Data provided:
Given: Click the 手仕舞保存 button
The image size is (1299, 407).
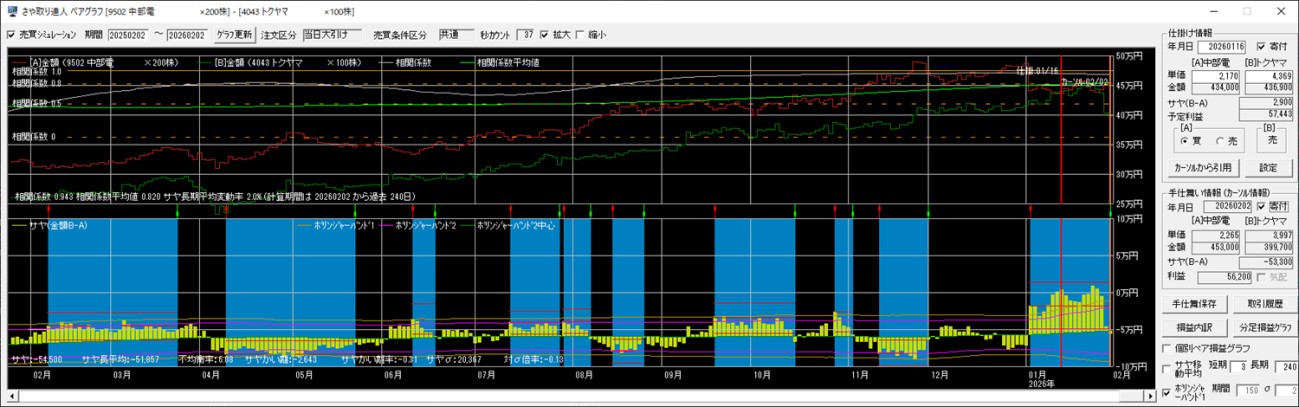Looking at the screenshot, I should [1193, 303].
...
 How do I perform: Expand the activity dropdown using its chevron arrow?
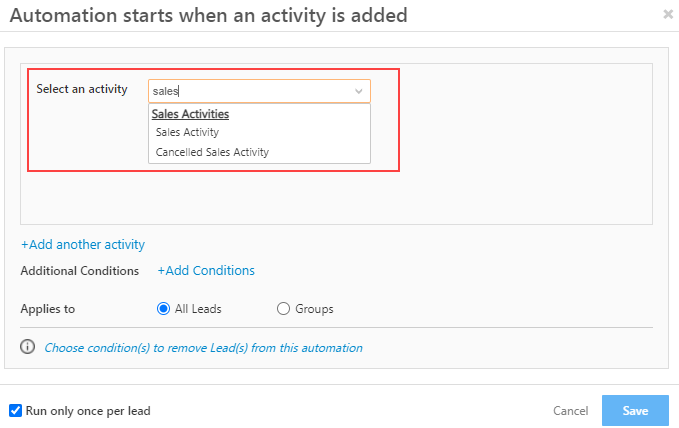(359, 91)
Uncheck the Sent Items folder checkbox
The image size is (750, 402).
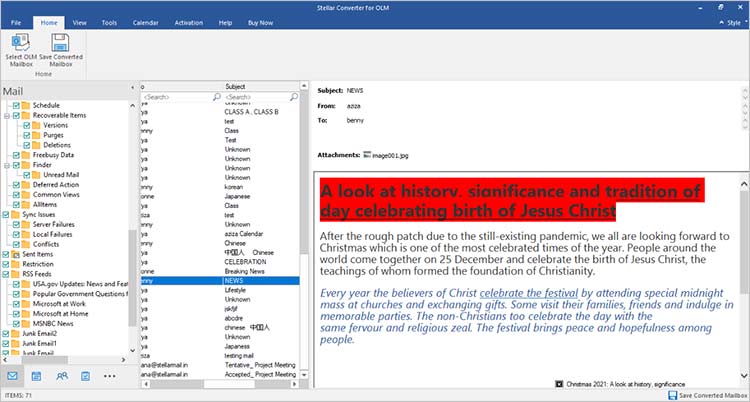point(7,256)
...
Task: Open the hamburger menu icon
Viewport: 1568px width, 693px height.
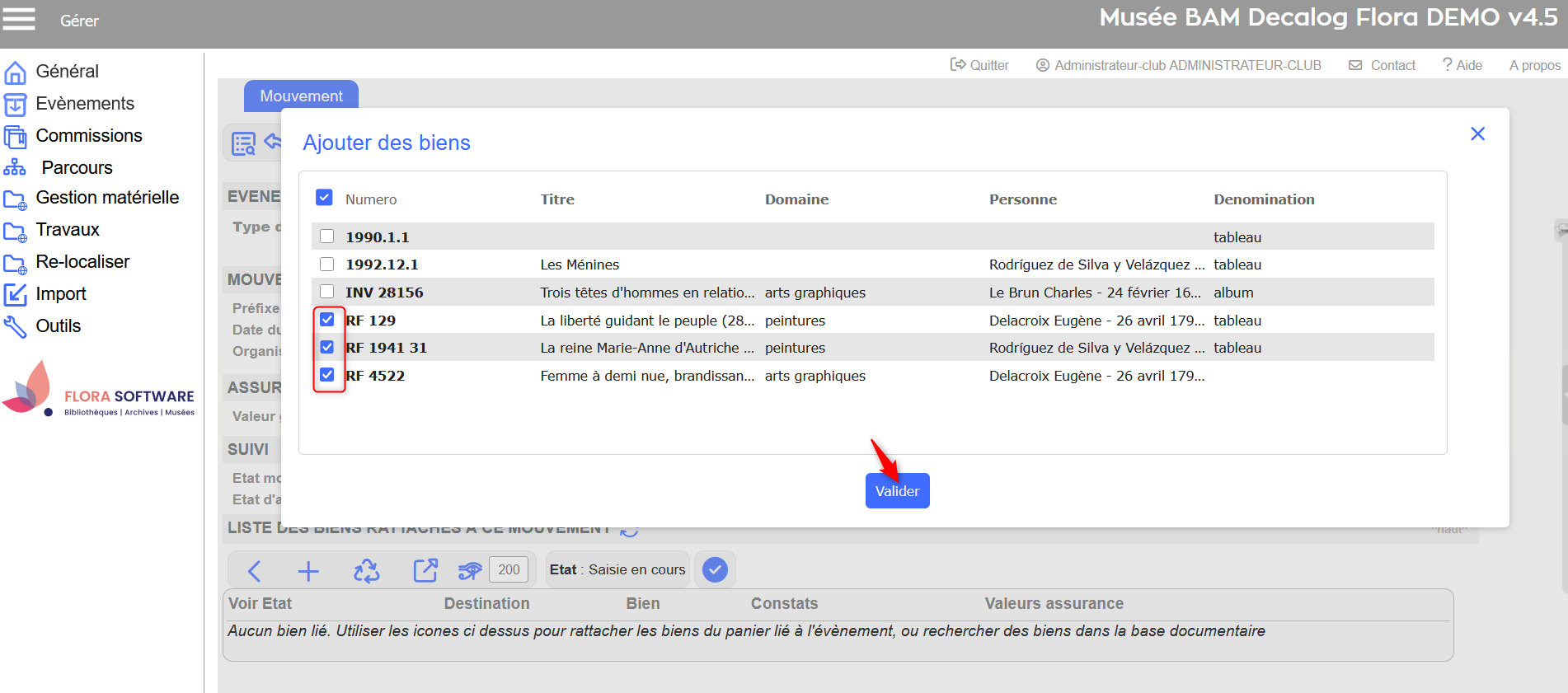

Exercise description: Set down, word for word, the lines beginning with the one that contains "How do I perform: Expand" and continuing through the one that contains "point(7,256)", both included. Omit the pictures.

Exercise output:
 How do I perform: Expand the activity dropdown using its chevron arrow?
(359, 91)
Uncheck the Sent Items folder checkbox
The image size is (750, 402).
point(7,256)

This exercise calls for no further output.